Procrastination and little things

What may or may not be clear from my posts is that I don’t normally consider the title for them, but in this case I did. Writing this post is definitely me procrastinating writing the things I should be writing. But maybe just maybe writing this post will aid me in the writing I should be doing, but I guess we will find out once this post is finished and I get back to it. It’s funny how when you can’t write about one thing you are able to write about others, but this I suppose isn’t really relevant right now and may just all be part of my procrastination.

So, we had a moment this evening with what we think was a moth in a room and I told my sister to open my windows to see if it would leave, and I’m telling myself that it did. But anyway, as my sister was opening my bedroom windows that barely get opened, mostly because I’m afraid that we will forget we’ve opened them and leave the house unsecure, but anyway the point being one of them stuck. So, I thought my sister should try the rest of the windows in the house to make sure they also still opened, and one of them didn’t. It’s obviously not that important, as we don’t open the windows, but it is frustrating.

It is one of those frustrating things that I will probably get over at some point in the future, as I often have to do with the things that frustrate me, but it will just take some time.
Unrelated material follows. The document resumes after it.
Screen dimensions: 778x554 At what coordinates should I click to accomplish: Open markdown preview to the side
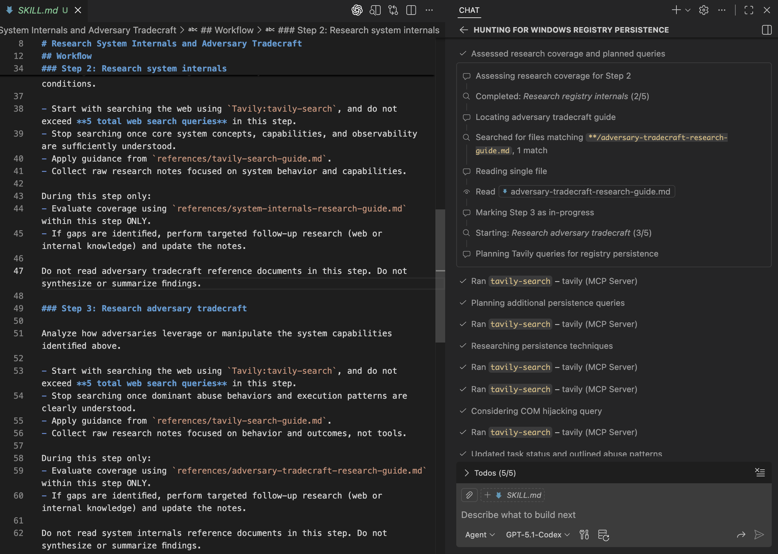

What frustrates me more than the fact that there’s a problem with something in my house, is that there is a problem with something in my house that I am unable to fix myself. So really more than the frustration at the problem, the issue is the frustration at my own uselessness with the problem.

I feel this very often upset at the things I can’t do. Most people would probably assume that I have gotten used to things I can’t do in life, given the fact that I have not been able to do them since birth, that I have never been able to do them. That idea that you can’t miss what you never had. From my experience this is not true, not true at all. It simply something people tell other people who are struggling with these feelings, a platitude to make the ‘friend’ in the situation feel like they have had some input, like they have solved the problem somehow.

I definitely miss many things I have never had.

Even though I know that there is no point in me feeling this way, I simply do. Knowing that feeling the way you do is only hurting you, is not enough to help you stop feeling that way.

Of all the things I am unable to do, it is not being able to do the little things in life, to solve the minor problems, that cause me the most emotional stress.

I see people online who feel sorry for disabled people not being able to do what they seem to consider the most important things in life, like walking or having sex. Though the sex one I may not get because I’m Asexual rather than disabled, but still people have felt sorry for me as a disabled person presuming, I believe myself unable to have sex, rather than someone who does not want to. I could honestly write a whole post on Asexuality and Disability, or at least my experiences of it, but we’ll leave it there for now.  

The point I am trying to make is: It does not bother me that I cannot walk, it does bother me that I can’t open a stuck window.

Not being able to do the little things in life is a real emotional struggle for me, and probably will be for the rest of my life. I guess it’s just something that I will have to try to deal with, or at least cope with.

Anyway, for now I’m going to try to get back to the writing I should be doing. Wish me luck with it, I think I need it.